Przez lata aplikacje społecznościowe grzecznie czekały, aż samodzielnie wybierzemy i wgramy zdjęcie, które chcemy udostępnić. Ten model właśnie się zmienia. Meta wchodzi na nowy poziom integracji, wprowadzając funkcję, która daje jej sztucznej inteligencji dostęp do nieudostępnionych jeszcze zdjęć z naszej rolki aparatu w telefonie.
Facebook proponuje, AI wykonuje. Jak to działa?

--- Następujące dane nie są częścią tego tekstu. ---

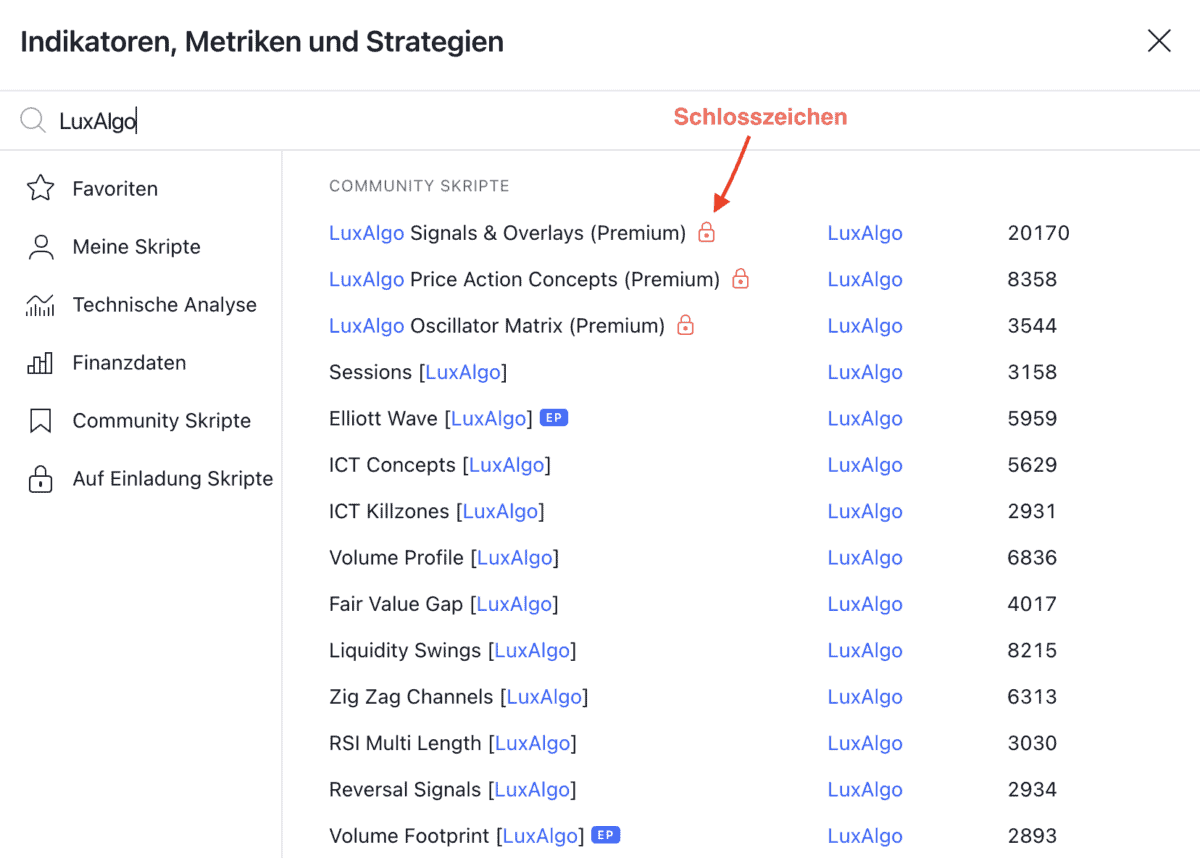Click the Auf Einladung Skripte lock icon

40,478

Nowa opcja, która jest wdrażana u wszystkich użytkowników w USA i Kanadzie, pozwala AI sugerować kreatywne edycje, kolaże, a nawet tematy urodzinowe, zanim w ogóle pomyślisz o publikacji. Z jednej strony to ułatwienie, z drugiej – rodzi poważne pytania o granice prywatności i to, co tak naprawdę dzieje się z naszymi danymi w chmurze Mety. Zwłaszcza że firma raczej nie jest znana z poszanowania naszej prywatności i danych.
Czytaj też: Meta rezygnuje z Messengera? Cóż, przynajmniej na niektórych urządzeniach
Gigant testował tę opcję od lata i teraz właśnie ją udostępnia na wspomnianych rynkach. Wszystko zaczyna się od wyrażenia zgody na „przetwarzanie w chmurze” w celu uzyskania „kreatywnych pomysłów stworzonych dla Ciebie z rolki aparatu”. Jeśli ją damy, Facebook będzie na bieżąco przesyłać obrazy z naszego urządzenia do chmury meta, by tam je analizować i generować sugestie w postaci automatycznych edycji, takich jak kolaże, podsumowania z ostatnich dni, motywy urodzinowe, czy artystyczne restylizacje zdjęć.


Meta zapewnia, że media te nie będą używane do targetowania reklam ani ulepszania systemów AI… chyba że użytkownik zdecyduje się na kolejny krok: edytuje media lub udostępni edytowane zdjęcia swoim znajomym. Wtedy wchodzimy na teren, gdzie dane mogą być wykorzystywane do treningu modeli. Na szczęście zgoda na tę funkcję jest dobrowolna i można ją wyłączyć w dowolnym momencie w Ustawieniach Facebooka, w sekcji Preferencje pod nagłówkiem „Sugestie udostępniania z rolki aparatu”. Tam znajdziesz dwa przełączniki: jeden dla sugestii, a drugi, kluczowy, dla „przetwarzania w chmurze”.
Czy nowość dotrze do Europy?
Sytuacja wygląda jeszcze ciekawiej w kontekście europejskim. Meta rozpoczęła wykorzystywanie danych użytkowników z Europy do szkolenia modeli AI już pod koniec maja 2025 roku. Firma korzysta z publicznych postów dorosłych użytkowników oraz informacji zebranych podczas interakcji z usługami sztucznej inteligencji. Mieszkańcy Unii Europejskiej mogą sprzeciwić się takiemu wykorzystaniu swoich danych poprzez specjalny formularz, jednak Meta zastrzega sobie prawo do rozpatrywania takich wniosków zgodnie z obowiązującymi przepisami o ochronie danych. Warto dodać, że organy ochrony danych z kilku krajów UE wyraziły już wątpliwości co do podstawy prawnej i przejrzystości tych działań.
Czytaj też: Instagram wprowadza ograniczenia dla nastolatków. Nowy system wzoruje się na klasyfikacji filmów
Nie da się ukryć, że nowa funkcja Meta AI pokazuje, jak daleko firmy technologiczne są gotowe posunąć się w pozyskiwaniu danych użytkowników. Choć oficjalnym celem ma być ułatwienie dzielenia się wspomnieniami, w praktyce może to prowadzić do fundamentalnej zmiany w postrzeganiu prywatności w erze cyfrowej. Z jednej strony otrzymujemy narzędzia ułatwiające tworzenie atrakcyjnych treści, z drugiej zaś – stopniowo rezygnujemy z kontroli nad swoją cyfrową tożsamością. Warto więc podchodzić do takich nowinek z dystansem, bo chociaż mają nam ułatwiać życie, to w zamian żądają chyba trochę zbyt wiele, przynajmniej dla mnie.